Written problem. Swap every "dropdown" in the records below for "drop-down menu" and write all their lines out again with nothing else changed. Leave the pictures out.

-- start --

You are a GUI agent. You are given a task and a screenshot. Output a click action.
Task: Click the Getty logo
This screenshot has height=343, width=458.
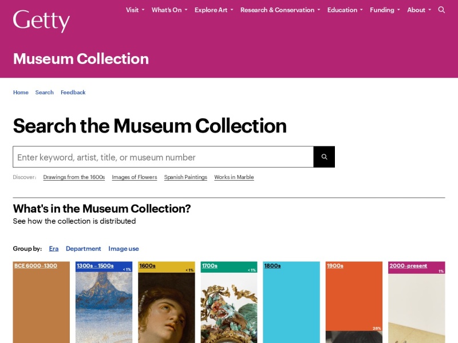pyautogui.click(x=41, y=21)
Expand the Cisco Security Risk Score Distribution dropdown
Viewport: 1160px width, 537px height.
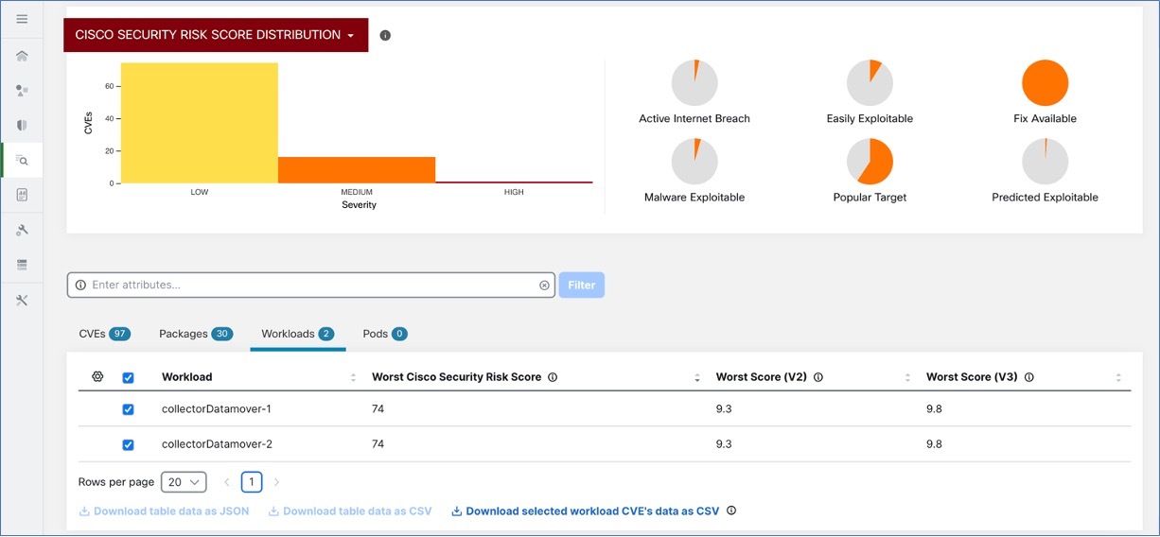point(216,35)
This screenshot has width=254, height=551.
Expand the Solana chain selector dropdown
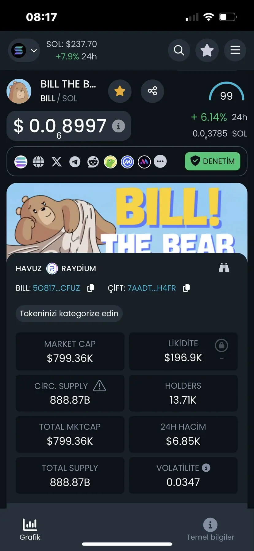pyautogui.click(x=24, y=50)
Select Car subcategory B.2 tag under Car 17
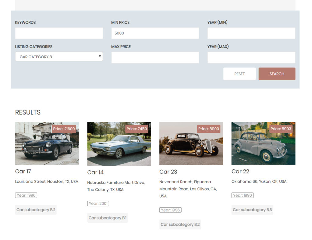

-- end --

The completed task.
You are a GUI agent. You are given a task and a screenshot. Output a click action.
Task: Click the Getty logo
This screenshot has height=343, width=458.
pyautogui.click(x=41, y=21)
Expand the Cisco Security Risk Score Distribution drop-down menu
Viewport: 1160px width, 537px height.
point(216,35)
This screenshot has width=254, height=551.
Expand the Solana chain selector drop-down menu
pyautogui.click(x=24, y=50)
Select Car subcategory B.2 tag under Car 17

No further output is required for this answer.